External environment
We now move on to look at the external environment, which the business operates in.
Businesses do not operate in a vacuum, but they compete with other firms. This
competition is increasingly global. Not only do firms compete but they also have to
cope with the global economic and political environment they operate in.
External factors that may affect the firm could include:
Government - political changes or changes in regulations in any market could
affect the firm
Population changes - changes in the population of even the age structure of
the population may affect the target market of the firm
Technology - the rate of change of technology may affect the firm's product
range as well as the way they produce and sell their products
Economic policy - changes in economic policy and the state of the economy
in their domestic market and globally will also affect the firm's ability to sell
their products
The level of competition - as we have said, markets are becoming
increasingly global and this may well mean that a firm is competing
internationally even if they only sell in one economy
Social factors - changes in society and attitudes may affect the firm's product
range or perhaps even their target marke
PEST/STEP analysis
To help a business analyse the economic and business conditions they face, and to set
strategic objectives for the future, they could start with a SWOT analysis. Strengths
(S) and Weaknesses (W) are internal factors, which influence performance. These
are essentially controllable by the firm itself. Analysis of strengths and weaknesses is
essentially an internal audit of where a firm is at present. If it is discovered, for
instance, that motivation is poor, the firm could examine its recruitment or training,
adjust payment schemes or look to empower the workforce.

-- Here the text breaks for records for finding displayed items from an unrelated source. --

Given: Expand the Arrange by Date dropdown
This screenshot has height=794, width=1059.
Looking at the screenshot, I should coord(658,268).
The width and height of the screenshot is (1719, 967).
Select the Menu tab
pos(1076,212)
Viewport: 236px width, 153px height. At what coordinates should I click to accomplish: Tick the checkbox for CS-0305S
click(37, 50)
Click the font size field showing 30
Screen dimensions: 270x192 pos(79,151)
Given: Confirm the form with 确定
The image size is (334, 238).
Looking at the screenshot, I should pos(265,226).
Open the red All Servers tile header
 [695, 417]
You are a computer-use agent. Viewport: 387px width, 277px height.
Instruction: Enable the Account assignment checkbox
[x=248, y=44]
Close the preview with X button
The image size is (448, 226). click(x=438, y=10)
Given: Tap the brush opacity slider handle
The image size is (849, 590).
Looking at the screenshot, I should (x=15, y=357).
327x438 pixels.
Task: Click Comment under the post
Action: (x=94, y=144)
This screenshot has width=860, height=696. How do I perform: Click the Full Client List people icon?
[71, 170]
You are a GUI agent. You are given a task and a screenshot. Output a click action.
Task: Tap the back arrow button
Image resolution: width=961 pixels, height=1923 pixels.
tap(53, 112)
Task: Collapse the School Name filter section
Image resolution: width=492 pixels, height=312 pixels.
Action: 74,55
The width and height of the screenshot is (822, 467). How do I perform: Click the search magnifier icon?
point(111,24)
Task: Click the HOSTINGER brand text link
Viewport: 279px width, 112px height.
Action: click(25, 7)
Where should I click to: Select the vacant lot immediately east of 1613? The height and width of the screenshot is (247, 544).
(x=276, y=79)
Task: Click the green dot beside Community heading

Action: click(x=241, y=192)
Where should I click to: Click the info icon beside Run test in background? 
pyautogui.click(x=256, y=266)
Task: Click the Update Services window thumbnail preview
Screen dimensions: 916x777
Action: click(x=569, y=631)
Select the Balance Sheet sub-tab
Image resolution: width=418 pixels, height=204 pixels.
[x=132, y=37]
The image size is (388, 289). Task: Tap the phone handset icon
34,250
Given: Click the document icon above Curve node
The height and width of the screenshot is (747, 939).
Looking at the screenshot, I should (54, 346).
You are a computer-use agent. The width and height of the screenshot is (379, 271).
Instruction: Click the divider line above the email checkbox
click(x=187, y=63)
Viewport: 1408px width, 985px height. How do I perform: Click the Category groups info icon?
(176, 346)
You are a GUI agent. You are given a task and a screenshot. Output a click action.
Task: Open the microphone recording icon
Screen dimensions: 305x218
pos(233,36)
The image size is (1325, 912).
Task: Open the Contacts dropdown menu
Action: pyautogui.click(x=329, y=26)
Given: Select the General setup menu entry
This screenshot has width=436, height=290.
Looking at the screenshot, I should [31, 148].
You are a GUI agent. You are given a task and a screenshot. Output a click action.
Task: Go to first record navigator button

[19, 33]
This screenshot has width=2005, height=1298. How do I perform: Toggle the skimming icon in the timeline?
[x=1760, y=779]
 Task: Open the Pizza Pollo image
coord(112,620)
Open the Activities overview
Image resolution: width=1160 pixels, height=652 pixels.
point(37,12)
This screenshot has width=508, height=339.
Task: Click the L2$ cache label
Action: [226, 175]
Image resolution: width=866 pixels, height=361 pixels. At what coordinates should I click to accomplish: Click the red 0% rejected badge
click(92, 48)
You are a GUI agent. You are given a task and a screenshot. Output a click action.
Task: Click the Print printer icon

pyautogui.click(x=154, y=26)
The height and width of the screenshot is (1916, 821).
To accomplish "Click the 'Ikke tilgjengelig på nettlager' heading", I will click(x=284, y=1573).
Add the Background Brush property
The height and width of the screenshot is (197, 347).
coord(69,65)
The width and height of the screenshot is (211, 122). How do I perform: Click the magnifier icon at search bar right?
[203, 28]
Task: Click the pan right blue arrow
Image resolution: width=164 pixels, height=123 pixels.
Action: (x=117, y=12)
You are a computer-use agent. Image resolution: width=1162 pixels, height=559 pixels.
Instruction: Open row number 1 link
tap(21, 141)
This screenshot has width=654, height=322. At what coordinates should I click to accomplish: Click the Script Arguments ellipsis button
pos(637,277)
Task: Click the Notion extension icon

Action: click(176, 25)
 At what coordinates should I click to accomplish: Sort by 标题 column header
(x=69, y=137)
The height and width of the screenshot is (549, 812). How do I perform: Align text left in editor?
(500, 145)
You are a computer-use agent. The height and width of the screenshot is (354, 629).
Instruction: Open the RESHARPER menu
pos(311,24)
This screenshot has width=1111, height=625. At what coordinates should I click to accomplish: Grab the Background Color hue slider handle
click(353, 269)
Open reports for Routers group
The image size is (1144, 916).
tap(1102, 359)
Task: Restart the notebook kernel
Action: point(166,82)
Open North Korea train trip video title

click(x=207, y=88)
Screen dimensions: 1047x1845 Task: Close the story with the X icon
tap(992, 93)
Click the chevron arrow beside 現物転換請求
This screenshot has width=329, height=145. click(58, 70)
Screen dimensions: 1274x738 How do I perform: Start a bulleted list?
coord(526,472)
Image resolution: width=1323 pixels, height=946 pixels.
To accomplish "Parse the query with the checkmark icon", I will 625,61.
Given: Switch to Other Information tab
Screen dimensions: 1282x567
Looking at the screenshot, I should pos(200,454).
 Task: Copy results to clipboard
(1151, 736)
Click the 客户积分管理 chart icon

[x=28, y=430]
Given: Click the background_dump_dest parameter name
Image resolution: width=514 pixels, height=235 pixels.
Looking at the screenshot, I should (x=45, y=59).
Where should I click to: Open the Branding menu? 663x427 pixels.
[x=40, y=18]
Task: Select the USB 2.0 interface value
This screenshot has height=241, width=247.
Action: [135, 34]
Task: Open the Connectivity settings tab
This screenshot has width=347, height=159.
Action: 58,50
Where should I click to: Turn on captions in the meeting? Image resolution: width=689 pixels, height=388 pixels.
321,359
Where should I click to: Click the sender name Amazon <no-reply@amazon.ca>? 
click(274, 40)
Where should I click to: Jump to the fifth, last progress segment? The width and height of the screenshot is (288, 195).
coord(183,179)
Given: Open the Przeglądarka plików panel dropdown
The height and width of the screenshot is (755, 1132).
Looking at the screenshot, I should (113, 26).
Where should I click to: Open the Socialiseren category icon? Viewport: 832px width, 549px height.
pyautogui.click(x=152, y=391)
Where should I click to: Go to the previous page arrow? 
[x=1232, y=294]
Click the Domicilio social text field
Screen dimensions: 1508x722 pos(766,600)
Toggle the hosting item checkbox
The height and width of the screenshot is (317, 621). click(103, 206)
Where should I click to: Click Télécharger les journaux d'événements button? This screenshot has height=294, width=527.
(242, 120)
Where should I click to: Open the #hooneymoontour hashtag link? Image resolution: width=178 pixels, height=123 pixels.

Opportunities (O) and Threats (T) are the result of the external environment within
which all businesses operate. These are uncontrollable factors, although the business
will seek to forecast and prepare for change and remain flexible enough to react to
changing circumstances.
The framework used to analyse the external environment is called a PEST/STEP (or
PESTLE/STEEPLE) analysis. Essentially these different acronyms cover exactly the
same ground and you should not be confused by textbooks which use different
versions - there are others! Each new version tends to reflect a particular focus of
business activity at that time. In the 1990s, businesses were under pressure to develop
ethical approaches to their activities; hence a new 'E'.
A PESTLE includes an examination of:
(P) Political factors - this considers changes in government policy that may
affect the firm. This may include employment law, health and safety
legislation, competition law and a range of other areas.
(E) Economic factors - this area includes looking at changes in the overall
economic situation that the firm faces. This may include the stage of the
business cycle the economy is at, the level of interest rates, changes in
taxation, inflation or perhaps unemployment levels.
(S) Social / cultural factors - firms need to watch carefully social changes
that are taking place. This may mean looking at population changes
(demographic factors) and changes in the age structure of the population,
changes in people's attitudes and opinions and perhaps lifestyle changes.
(T) Technological change - technology affects firms. This comes about partly
because methods of production change, but also because technology changes
the pattern of demand. Firms may be able to break into new markets if the
technological opportunities exist.
(L) Legal constraints- as the law changes firms need to ensure that they are
keeping up with legal requirements. For example, the introduction of the data
protection act means that firms need to follow set requirements when
keeping information electronically about people and firms they trade with.
(E) Environmental (ecological) - firms may well have an impact on the
environment they operate in. They may cause external costs (pollution and
so on) or they may even have external benefits for the environment.
STEEPLE analysis adds:
(E) Ethical factors - Ethics are a set of social principles that govern or
influence how firms behave and provide a view of what isright and wrong
morally. This will include the concepts of social responsibility.